Przeszedł łukiem koło Drogi Grzmotu, która tłumiła wszystkie inne zapachy i utrudniała poszukiwania. Na domiar złego, gdy już się oddalił, dotarło do niego, że właśnie zgubił woń, musiał więc znowu zmarnować trochę czasu na wyróżnienie jej z powrotem, by w ogóle móc kontynuować. Słońce coraz bardziej chyliło się ku zachodowi. Musiał się pospieszyć…
— Łabędzi Plusku? — miauknął nagle głosik.
Wydawał się być znacznie oddalony, przyciszony, tak, że point z początku uważał, że się przesłyszał.
— B-Barwinkowa Ł-Łapo? T-to t-ty? — zawołał, mając nadzieję, że został usłyszany.
Nie otrzymał jednak odpowiedzi. Przez kilka sekund utwierdziło go to w przekonaniu, że tylko mu się zdawało, jednakże po chwili pojawił się przy nim znajomy czarny kocurek, z błyszczącymi ze strachu błękitnym oczami. Oddychał nierównomiernie po wyczerpującym biegu, musiał więc być w większej odległości, niż Łabędzi Plusk myślał.

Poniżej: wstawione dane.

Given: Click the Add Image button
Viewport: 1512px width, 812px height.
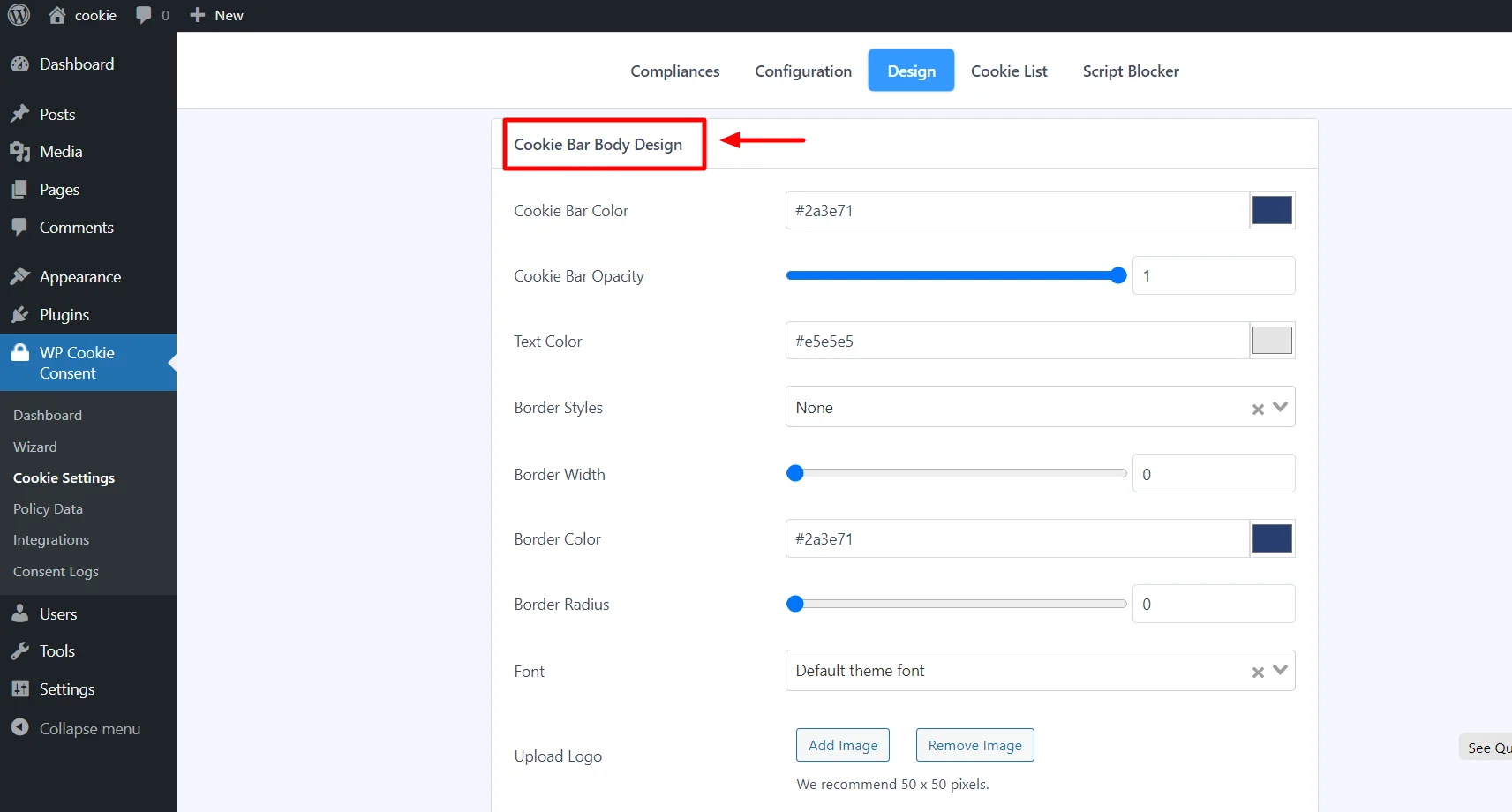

— Jak dobrze, że mnie znalazłeś! Bałem się, że już nie przyjdziesz, ja nie odnajdę drogi powrotnej i… i… — wyrzucił z siebie jednym tchem, a pod koniec zaczął lekko dygotać, przysiadł. Musiał być naprawdę zestresowany tym wszystkim, co go spotkało.
Point przełknął, usiadł obok i opatulił go ogonem. Nie miał zielonego pojęcia, jak powinno się uspokajać dzieci. No dobra, Barwinkowa Łapa wcale taki młodziutki nie był, łagodniutki i strachliwy teoretycznie też nie… a jednak, ta "przygoda" ewidentnie go przeraziła.
— J-już do-dobrze — wyjąkał Łabędzi Plusk. — T-teraz wrócimy d-do po-pozostałych z k-klanu, z-zjemy c-coś i wy-wyśpimy się p-przed d-dalszą po-podróżą, o-okej? — dodał, odczuwając ulgę, gdy terminator opanował drżenie ciała i odetchnął głęboko.
— No dobrze, czyli w którą stronę idziemy? — zapytał, szybciutko wstając z miejsca.
Point natychmiast zamarł. Dopiero teraz zdał sobie sprawę z faktu, że sam nie ma pojęcia, którędy przyszedł przyszedł i gdzie powinni się kierować, by dotrzeć do wojowników Klanu Klifu. Barwinkowa Łapa odwrócił się i spojrzał nań wyczekująco. Jego wyraz pyska jednak szybko się zmienił, gdy najwyraźniej zrozumiał, czemu Łabędzi Plusk nadal siedzi, jeszcze z taką miną.
— Nie wiesz, gdzie mamy iść? — Uczeń zadał czysto retoryczne pytanie, opuszczając ogon.
— N-nie m-mam po-pojęcia — przytaknął, wciąż nie ruszając się z miejsca.